Me empezaba a agobiar. No llevábamos ni medio día y habían muerto dos de mis compañeros. Lo peor es que no me sabía ni sus nombres. En la Academia no nos dejaban revelar nuestras identidades y así había sido. Pero eso iba a acabar porque, total, ya no estábamos bajo tierra.

Nos paramos a hablar y me enteré de que los otros dos se llamaban Gadea y Rómulo.

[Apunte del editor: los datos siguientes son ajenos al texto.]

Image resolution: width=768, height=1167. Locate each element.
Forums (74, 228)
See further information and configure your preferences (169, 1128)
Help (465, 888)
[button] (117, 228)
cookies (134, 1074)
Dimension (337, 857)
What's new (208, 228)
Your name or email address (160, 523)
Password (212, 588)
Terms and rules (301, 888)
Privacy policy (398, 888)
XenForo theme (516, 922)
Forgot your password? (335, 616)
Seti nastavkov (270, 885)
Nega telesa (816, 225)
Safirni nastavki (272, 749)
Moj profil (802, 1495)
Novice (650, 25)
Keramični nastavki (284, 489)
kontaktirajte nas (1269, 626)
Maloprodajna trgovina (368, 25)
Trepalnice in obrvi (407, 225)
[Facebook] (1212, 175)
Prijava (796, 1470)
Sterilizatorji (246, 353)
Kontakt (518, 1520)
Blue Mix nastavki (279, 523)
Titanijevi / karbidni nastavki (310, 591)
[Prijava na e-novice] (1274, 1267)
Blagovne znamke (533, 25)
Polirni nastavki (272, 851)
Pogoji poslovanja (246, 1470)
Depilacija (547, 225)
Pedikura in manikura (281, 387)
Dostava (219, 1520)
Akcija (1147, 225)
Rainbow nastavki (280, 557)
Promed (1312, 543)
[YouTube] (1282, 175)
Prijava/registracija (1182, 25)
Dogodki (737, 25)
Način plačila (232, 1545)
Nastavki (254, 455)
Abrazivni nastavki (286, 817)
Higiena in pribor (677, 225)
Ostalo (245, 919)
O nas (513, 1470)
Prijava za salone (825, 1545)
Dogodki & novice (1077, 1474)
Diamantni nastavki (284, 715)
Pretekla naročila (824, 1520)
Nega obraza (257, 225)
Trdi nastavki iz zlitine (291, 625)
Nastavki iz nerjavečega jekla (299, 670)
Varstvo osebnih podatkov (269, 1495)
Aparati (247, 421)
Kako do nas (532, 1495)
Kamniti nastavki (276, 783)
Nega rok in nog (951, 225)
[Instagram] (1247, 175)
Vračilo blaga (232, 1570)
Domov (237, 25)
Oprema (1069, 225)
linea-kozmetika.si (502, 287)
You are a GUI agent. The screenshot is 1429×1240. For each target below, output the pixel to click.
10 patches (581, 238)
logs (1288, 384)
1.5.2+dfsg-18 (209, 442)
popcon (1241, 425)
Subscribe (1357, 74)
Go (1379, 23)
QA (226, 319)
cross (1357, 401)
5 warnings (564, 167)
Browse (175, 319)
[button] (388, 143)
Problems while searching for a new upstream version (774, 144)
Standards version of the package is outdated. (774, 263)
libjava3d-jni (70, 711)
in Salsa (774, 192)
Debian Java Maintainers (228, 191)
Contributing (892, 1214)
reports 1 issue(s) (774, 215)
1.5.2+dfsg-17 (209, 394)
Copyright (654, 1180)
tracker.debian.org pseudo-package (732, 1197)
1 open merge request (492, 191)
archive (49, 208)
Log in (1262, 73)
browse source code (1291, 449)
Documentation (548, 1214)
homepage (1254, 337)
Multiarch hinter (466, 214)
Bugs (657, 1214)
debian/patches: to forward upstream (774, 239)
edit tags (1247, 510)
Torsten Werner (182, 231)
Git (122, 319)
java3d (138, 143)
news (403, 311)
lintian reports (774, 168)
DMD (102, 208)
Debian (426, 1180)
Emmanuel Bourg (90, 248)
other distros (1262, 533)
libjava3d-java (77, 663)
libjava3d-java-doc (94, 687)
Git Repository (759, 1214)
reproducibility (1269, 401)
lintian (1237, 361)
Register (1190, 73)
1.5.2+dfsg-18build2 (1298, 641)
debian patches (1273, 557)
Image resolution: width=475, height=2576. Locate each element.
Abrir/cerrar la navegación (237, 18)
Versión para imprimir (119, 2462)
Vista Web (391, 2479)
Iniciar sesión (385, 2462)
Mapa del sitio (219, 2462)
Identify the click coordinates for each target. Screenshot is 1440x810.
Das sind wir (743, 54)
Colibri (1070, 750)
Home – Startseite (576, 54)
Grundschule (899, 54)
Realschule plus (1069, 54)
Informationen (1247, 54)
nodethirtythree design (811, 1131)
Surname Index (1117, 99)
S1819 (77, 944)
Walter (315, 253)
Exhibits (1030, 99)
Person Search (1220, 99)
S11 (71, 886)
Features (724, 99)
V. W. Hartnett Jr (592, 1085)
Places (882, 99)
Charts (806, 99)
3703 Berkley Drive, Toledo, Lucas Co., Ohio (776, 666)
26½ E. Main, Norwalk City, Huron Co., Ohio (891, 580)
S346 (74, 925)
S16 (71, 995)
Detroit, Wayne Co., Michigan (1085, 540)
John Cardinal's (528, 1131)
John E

Yo me llamaba Frigg, como la diosa del amor y el hogar en la mitología nórdica, porque mi madre siempre quiso que esos dioses fueran reales y nos ayudasen a sobrevivir. Después de un tiempo de descanso, continuamos.

Llegamos al búnker de alimentos después de cuatro horas. Lo aterrador fue al abrir la puerta, que salió disparada una flecha contra el pecho de Rómulo. Cada vez iba todo peor. No podíamos salvarle. El corazón ya no le latía.

Gadea y yo cogimos los drones que llevábamos a la espalda para cargar los alimentos. Cuando estuvo todo listo, ella se comió algo de las latas que había, y luego salimos otra vez, para volver a casa.

Por el camino Gadea iba perdiendo su color rosado. Estaba mareada y le costaba andar. Vomitó. Seguimos andando. Volvió a vomitar. Se estaba poniendo el sol y teníamos que volver. No quería saber qué había bajo tierra y… Pero, ya era demasiado tarde. Un ruido me dejó muda y de unos arbustos aparecieron otro tipo de perros pero más grandes. Tenían ojos sanguinarios y se nos acercaban con los dientes afilados.

Hice lo posible por ayudar a Gadea, pero me dijo que ya era demasiado tarde para ella. Me suplicó que la dejase y me salvara.

Corrí. Corrí los más rápido que mis piernas me dejaban, pero los perros iban más rápido y me empezaban a alcanzar. Cuando bajé en dirección al subsuelo gané segundos de ventaja. Llegaba a la puerta. La tenía casi delante. Oía los ladridos detrás y me salían las lágrimas por los ojos. No lo iba a conseguir…

Me quedé a las puertas de mi hogar, de mi vida. Y todo porque, ¿qué había hecho el ser humano? Nacer para morir.